[Study text]

--- START ---

You got into hospitality to serve food, not to study tax law. But if you're running a restaurant, cafe, or bar in Germany, there are a few things you need to know so the Finanzamt (tax office) doesn't come knocking.

Three acronyms matter: TSE, GoBD, and KassenSichV. They sound like peak German bureaucracy, and they are. But behind them are rules that directly affect your business. Ignore them and it gets expensive. Understand them and it's actually pretty straightforward.

I worked in restaurants, brewhouses, and hotels before I started building software. I know you don't want to read legal paragraphs after a long shift. So here's everything explained the way I wish someone had explained it to me back then: clear, compact, no legal jargon.

What is the TSE, and why does it exist?

TSE stands for Technische Sicherheitseinrichtung (Technical Security Device). It's a module, either a piece of hardware (a small USB stick or chip in your terminal) or a cloud-based solution, that sits inside your POS system and cryptographically signs every single transaction to make it tamper-proof.

Here's what happens in practice: every time you create a receipt, whether it's 2.80 euros for an espresso or 347 euros for a corporate dinner, the TSE generates a cryptographic signature. Think of it as a digital fingerprint: unique, immutable, verifiable. On top of that, every transaction gets a sequential transaction number and a timestamp.

Why does this exist? The German government wants to prevent tax evasion at the register. Before the TSE requirement, it was technically possible to delete or alter revenue records after the fact — so-called Kassenmanipulation (register manipulation). Estimates put the resulting tax losses at several billion euros per year. The TSE makes this practically impossible because any change would break the signature chain.

Hardware TSE vs. Cloud TSE

There are two variants, both of which must be certified by the BSI (Bundesamt fur Sicherheit in der Informationstechnik — Germany's Federal Office for Information Security):

  • Hardware TSE: A physical chip or USB stick connected directly to your POS terminal. Works offline, but needs to be replaced when the certificate expires.
  • Cloud TSE: Signing happens via a certified server. Advantage: no physical device that can break. Updates happen automatically. Disadvantage: requires an internet connection (short outages are bridged with a local buffer).

--- END ---

[Dataset excerpts]

--- START ---

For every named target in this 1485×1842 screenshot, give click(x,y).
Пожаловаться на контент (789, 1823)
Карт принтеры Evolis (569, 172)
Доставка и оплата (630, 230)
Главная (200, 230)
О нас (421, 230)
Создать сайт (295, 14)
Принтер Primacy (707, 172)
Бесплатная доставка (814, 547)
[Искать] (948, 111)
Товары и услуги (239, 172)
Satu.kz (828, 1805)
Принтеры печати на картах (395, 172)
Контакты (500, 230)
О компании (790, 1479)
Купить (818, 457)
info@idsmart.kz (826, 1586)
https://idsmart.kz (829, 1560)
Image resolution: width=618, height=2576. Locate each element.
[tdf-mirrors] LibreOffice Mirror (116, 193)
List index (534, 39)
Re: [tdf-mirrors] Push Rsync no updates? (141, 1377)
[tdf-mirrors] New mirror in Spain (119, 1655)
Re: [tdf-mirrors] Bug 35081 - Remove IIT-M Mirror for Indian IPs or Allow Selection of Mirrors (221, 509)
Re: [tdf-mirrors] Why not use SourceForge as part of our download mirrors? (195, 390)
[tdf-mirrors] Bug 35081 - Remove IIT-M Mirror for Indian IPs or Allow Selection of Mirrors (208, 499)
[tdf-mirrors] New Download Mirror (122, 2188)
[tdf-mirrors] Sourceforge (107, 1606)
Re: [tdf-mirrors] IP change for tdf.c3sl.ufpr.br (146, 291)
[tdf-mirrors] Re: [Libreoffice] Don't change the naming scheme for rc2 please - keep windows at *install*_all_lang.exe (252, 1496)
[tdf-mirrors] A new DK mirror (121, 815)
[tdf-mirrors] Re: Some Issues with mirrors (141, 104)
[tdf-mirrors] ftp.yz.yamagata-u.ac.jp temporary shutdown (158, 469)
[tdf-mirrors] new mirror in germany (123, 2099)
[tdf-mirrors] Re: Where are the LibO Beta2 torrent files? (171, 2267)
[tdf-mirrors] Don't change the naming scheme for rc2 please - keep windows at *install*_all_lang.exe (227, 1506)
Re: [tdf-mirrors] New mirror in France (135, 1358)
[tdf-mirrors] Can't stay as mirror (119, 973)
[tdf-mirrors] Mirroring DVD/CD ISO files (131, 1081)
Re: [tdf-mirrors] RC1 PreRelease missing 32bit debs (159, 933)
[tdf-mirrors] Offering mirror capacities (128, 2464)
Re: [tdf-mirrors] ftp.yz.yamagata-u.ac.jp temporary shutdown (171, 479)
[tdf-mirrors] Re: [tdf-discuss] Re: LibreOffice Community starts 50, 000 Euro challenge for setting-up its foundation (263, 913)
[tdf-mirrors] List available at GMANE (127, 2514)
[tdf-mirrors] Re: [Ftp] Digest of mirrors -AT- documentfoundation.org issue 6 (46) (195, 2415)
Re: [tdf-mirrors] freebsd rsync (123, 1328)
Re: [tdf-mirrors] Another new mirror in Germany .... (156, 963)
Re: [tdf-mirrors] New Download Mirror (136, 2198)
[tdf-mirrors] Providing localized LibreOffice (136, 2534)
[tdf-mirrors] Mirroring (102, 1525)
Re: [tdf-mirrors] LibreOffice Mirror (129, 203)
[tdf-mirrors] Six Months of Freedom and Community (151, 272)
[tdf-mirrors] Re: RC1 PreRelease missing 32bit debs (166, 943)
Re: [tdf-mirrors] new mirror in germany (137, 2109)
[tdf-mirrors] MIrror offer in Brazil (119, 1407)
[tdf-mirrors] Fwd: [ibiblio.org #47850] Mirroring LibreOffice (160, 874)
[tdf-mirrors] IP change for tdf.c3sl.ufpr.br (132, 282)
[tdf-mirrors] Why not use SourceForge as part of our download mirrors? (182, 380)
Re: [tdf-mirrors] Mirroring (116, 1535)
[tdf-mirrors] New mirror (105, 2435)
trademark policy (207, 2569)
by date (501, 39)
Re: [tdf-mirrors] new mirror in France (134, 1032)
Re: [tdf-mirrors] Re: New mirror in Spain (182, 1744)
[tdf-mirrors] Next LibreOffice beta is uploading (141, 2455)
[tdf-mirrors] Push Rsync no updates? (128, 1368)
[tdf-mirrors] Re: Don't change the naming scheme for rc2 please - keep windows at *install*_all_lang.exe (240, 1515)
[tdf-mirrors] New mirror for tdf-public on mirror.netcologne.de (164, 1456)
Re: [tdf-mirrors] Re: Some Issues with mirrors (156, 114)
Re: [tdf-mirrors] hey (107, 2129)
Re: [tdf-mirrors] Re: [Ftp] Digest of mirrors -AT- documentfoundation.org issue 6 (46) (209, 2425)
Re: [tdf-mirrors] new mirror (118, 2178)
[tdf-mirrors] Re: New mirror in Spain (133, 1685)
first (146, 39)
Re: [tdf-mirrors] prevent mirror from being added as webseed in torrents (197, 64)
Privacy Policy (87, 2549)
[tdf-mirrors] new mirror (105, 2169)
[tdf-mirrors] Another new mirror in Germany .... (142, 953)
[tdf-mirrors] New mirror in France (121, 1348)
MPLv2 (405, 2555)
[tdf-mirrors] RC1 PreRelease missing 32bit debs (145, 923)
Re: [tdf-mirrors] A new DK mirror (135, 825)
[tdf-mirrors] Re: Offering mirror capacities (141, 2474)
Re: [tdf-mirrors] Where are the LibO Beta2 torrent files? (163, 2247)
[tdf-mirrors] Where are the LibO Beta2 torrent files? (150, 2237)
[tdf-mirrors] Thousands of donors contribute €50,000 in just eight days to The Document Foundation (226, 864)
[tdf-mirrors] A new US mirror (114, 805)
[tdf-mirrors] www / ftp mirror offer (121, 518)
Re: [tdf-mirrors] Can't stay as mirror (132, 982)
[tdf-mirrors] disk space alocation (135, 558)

--- END ---

Continue the text on German tax rules for restaurant registers, starting right after its last sentence.

[Answer for the task]
Both variants are equally valid, and you don't need to choose one yourself. Your POS system typically dictates which TSE variant is built in or connected. The only thing that matters: it must be BSI-certified.

GoBD: the rules for digital bookkeeping

GoBD stands for Grundsatze zur ordnungsgemassen Fuhrung und Aufbewahrung von Buchern, Aufzeichnungen und Unterlagen in elektronischer Form sowie zum Datenzugriff (Principles for the Proper Management and Storage of Books, Records, and Documents in Electronic Form and for Data Access). Yes, the name is as long as a Sunday roast recipe. At its core, GoBD defines how you must manage, store, and make accessible your business data in digital form.

GoBD doesn't just apply to hospitality. It covers every business in Germany that keeps electronic records. For you as a restaurant owner, it's relevant because your POS system is a central bookkeeping instrument.

The five GoBD principles

Every transaction in your system must meet these five criteria:

  1. Orderly: Recording follows a traceable system. No loose notes, no spreadsheets instead of a proper register.
  2. Complete: Every business transaction is recorded. No receipt may be missing. Cancellations, refunds, and tips must all be documented.
  3. Accurate: What's in the system must reflect what actually happened. 7% VAT on food, 19% on beverages — and it has to be correct.
  4. Timely: Transactions are recorded promptly. In practice, this means: register transactions immediately, not at the end of the week.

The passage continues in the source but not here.